(BRIEF) Starting at the line below holding "Screen dimensions: 1284x644" and stopping at the line holding "Given: Open the viewport hamburger menu icon", print every line exactly, both ends included, and leave the rest out.

(INFORMATION)
━━━━━━━━

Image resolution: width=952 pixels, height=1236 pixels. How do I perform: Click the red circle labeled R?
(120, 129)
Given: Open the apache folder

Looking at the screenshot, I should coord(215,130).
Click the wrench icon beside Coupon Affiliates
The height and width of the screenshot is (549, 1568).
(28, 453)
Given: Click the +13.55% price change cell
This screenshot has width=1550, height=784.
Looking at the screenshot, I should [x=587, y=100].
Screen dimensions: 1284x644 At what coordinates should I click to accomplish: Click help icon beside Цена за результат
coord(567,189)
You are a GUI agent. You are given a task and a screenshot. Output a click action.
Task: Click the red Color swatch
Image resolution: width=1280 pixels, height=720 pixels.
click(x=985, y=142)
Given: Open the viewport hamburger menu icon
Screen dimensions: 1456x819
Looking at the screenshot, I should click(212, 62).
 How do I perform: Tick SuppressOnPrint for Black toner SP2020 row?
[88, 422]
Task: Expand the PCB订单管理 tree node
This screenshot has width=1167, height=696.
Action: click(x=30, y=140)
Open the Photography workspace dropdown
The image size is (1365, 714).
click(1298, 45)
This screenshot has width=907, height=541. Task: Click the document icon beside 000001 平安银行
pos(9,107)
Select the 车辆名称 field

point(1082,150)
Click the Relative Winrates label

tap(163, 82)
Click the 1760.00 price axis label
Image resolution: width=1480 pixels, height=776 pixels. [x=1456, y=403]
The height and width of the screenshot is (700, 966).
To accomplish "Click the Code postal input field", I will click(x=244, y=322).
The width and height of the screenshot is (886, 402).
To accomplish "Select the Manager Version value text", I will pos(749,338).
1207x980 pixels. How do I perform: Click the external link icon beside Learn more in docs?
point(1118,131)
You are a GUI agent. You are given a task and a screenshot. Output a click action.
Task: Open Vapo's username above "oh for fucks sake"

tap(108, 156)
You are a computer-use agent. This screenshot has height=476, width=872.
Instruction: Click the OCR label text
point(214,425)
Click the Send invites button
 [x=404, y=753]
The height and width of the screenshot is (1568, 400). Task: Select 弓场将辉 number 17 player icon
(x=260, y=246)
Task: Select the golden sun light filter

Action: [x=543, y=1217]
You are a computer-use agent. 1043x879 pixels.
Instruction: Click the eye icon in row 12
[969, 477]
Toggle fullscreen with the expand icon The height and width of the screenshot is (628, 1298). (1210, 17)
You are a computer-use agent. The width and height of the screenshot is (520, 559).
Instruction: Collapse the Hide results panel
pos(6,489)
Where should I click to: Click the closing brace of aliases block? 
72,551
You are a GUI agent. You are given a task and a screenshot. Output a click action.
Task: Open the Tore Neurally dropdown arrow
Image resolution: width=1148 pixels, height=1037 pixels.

━━━━━━━━

(ANSWER FOR THE TASK)
Screen dimensions: 1284x644 At what coordinates should I click to accomplish: Click help icon beside Цена за результат
coord(567,189)
You are a GUI agent. You are given a task and a screenshot. Output a click action.
Task: Click the red Color swatch
Image resolution: width=1280 pixels, height=720 pixels.
click(x=985, y=142)
Given: Open the viewport hamburger menu icon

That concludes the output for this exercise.